[Stored records]
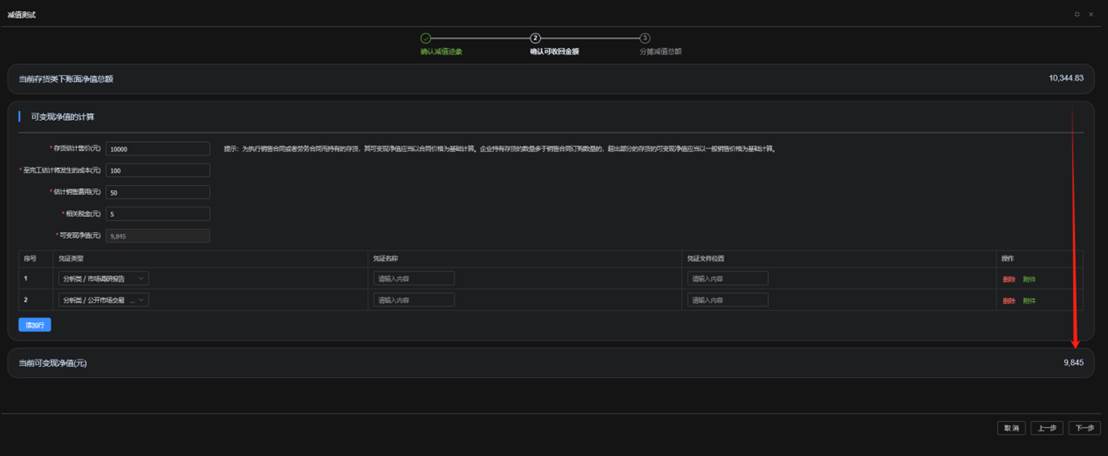The height and width of the screenshot is (456, 1108).
Task: Click the completed step one checkmark icon
Action: click(x=425, y=38)
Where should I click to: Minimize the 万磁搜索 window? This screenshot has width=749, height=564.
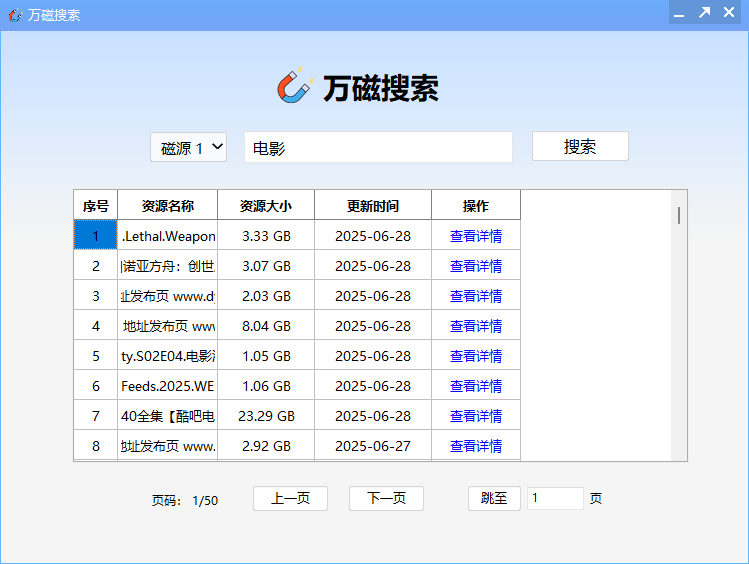[x=679, y=13]
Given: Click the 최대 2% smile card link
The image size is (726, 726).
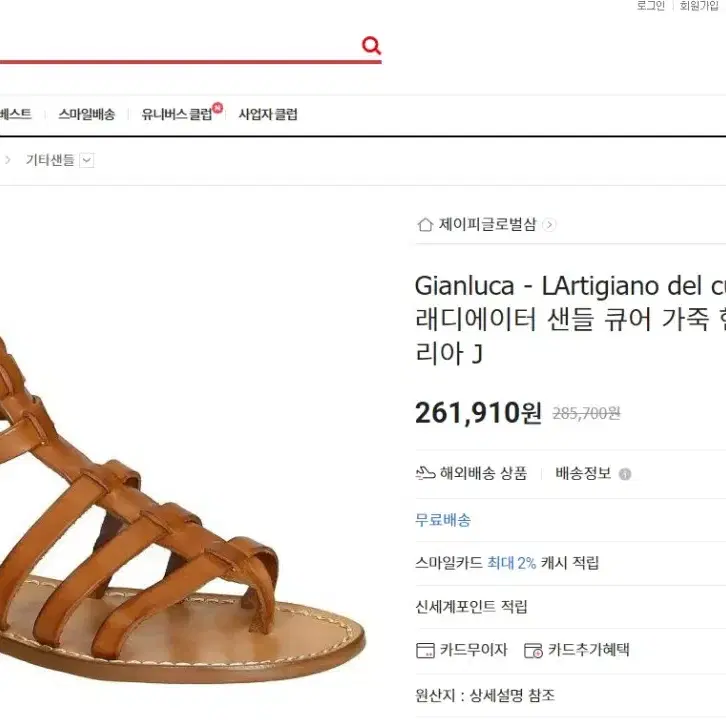Looking at the screenshot, I should coord(512,563).
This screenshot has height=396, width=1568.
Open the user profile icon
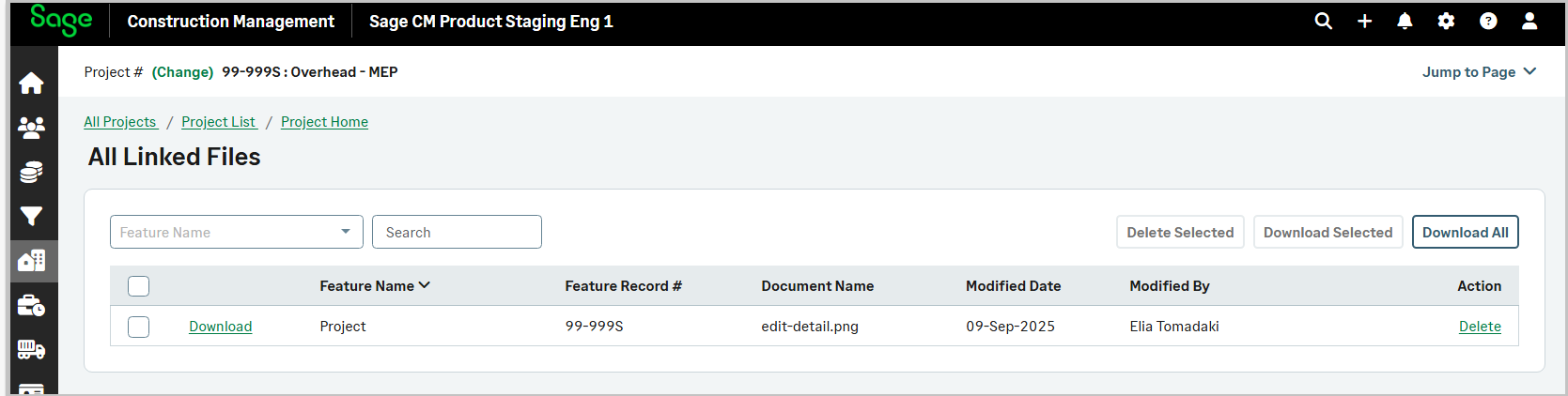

Problem description: Word-for-word restatement: every line from the one with "Where should I" through the final line of the data, both ends included, pictures excluded.

Task answer:
Where should I click to: Minimize the 万磁搜索 window? This screenshot has width=749, height=564.
[x=679, y=13]
Given: Click the 최대 2% smile card link
The image size is (726, 726).
Looking at the screenshot, I should coord(512,563).
This screenshot has height=396, width=1568.
Open the user profile icon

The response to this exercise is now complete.